■ PROBLEM
Please find every line in the entries below that contains the string "computer", and copy it.

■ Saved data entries
****************************************
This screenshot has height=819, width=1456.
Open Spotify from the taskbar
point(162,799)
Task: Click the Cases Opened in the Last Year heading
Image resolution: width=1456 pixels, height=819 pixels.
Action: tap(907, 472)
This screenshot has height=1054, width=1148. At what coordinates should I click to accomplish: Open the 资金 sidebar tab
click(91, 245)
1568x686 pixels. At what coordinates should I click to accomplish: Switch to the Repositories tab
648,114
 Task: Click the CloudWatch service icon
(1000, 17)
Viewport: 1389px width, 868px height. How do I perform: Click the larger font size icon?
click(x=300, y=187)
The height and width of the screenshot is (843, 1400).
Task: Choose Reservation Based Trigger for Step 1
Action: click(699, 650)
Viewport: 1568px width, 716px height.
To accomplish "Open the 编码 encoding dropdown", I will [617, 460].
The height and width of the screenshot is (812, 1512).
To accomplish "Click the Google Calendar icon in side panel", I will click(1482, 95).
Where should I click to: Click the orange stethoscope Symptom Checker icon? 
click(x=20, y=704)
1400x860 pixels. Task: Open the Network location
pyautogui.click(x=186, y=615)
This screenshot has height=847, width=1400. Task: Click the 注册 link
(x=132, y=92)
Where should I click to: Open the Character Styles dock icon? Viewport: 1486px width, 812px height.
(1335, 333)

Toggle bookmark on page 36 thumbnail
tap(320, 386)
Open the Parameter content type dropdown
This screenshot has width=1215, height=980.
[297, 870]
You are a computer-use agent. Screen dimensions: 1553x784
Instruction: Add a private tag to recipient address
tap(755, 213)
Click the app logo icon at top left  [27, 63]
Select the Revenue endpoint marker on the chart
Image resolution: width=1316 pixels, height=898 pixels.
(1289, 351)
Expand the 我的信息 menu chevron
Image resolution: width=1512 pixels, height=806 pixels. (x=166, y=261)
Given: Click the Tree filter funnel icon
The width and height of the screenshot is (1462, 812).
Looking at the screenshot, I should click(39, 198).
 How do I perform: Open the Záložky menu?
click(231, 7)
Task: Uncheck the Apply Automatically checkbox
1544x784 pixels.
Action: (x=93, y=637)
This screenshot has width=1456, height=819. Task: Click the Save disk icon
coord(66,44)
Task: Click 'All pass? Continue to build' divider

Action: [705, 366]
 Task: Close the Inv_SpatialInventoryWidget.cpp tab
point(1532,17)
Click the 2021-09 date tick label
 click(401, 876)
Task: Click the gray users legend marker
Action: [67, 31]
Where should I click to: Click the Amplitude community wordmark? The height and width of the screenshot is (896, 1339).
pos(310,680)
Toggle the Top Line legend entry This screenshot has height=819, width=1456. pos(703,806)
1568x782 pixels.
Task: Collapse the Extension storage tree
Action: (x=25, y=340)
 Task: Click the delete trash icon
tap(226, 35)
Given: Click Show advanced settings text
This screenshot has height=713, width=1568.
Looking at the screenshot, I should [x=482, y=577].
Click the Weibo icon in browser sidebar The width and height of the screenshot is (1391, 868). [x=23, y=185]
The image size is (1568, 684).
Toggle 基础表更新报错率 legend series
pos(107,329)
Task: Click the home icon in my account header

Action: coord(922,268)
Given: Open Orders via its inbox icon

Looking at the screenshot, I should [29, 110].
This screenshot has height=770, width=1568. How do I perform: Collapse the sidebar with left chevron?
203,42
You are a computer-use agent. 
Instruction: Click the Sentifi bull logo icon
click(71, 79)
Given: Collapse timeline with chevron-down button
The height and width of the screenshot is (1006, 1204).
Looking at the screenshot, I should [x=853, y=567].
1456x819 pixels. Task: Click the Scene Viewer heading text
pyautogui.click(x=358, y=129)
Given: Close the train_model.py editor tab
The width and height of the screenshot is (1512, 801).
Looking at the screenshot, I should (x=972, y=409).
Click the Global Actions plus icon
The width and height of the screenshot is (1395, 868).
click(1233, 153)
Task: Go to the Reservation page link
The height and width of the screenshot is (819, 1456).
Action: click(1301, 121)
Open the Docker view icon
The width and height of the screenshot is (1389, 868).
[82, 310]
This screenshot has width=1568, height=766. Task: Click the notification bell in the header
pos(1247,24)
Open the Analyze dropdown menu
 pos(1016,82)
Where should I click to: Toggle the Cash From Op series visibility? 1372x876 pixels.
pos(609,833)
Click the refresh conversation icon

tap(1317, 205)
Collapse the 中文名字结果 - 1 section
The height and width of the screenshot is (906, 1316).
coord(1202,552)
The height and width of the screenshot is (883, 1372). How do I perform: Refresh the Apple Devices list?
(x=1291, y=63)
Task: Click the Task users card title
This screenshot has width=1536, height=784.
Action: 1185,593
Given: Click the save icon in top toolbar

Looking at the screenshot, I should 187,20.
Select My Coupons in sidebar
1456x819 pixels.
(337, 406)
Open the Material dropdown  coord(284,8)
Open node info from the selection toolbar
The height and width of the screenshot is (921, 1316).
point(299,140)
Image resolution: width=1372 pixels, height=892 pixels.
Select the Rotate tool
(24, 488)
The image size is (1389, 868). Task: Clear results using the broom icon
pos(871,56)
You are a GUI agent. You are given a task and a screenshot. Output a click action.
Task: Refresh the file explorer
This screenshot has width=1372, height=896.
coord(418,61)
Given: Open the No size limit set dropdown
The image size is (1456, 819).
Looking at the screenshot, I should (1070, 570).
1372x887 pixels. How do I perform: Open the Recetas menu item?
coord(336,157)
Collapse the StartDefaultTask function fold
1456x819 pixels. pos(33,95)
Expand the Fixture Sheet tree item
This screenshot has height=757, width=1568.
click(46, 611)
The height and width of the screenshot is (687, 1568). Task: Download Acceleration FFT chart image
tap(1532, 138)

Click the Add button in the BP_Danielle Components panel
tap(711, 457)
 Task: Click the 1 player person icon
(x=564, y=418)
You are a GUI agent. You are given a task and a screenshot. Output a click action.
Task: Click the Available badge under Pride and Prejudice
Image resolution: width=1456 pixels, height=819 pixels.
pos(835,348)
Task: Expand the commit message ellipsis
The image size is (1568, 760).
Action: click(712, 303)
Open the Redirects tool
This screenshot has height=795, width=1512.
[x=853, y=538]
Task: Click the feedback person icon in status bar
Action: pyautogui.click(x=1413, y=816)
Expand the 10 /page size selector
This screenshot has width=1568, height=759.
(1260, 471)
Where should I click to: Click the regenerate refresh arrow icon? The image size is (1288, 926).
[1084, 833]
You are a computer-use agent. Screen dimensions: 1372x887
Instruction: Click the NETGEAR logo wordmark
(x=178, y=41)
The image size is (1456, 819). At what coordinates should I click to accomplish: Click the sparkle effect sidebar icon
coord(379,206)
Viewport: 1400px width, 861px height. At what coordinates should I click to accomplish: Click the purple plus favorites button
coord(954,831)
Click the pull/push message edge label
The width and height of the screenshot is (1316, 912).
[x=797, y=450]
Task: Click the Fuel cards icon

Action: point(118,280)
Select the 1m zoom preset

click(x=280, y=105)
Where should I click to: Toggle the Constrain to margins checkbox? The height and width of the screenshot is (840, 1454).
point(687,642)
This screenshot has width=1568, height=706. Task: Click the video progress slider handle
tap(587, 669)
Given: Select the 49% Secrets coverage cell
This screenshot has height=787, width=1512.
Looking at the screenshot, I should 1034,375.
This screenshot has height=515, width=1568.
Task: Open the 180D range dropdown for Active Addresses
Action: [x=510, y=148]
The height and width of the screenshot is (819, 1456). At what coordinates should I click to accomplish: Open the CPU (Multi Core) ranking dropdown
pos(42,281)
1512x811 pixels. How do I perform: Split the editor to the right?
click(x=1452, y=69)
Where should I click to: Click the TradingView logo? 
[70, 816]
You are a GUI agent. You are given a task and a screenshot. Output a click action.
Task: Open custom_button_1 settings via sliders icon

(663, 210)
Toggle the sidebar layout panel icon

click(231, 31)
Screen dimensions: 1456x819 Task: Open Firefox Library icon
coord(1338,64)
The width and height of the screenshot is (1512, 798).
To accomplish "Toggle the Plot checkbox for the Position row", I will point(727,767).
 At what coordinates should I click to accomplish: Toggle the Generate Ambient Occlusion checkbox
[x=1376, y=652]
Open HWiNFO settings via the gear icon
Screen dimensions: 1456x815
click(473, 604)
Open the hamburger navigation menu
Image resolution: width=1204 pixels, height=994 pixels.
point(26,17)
****************************************
■ RESULT FOR THIS EXERCISE
You are a computer-use agent. Screen dimensions: 1553x784
You are a computer-use agent. 
You are a computer-use agent. Screen dimensions: 1372x887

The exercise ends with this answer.